Stored records
- - - -
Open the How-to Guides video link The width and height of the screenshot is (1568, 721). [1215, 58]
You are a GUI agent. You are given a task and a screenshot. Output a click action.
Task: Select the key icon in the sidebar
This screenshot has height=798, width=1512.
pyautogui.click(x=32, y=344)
- - - -
Set down exactly the lines that begin with the one containing "Task: Select the key icon in the sidebar" and end with the last line above, and no others.

Task: Select the key icon in the sidebar
This screenshot has height=798, width=1512.
pyautogui.click(x=32, y=344)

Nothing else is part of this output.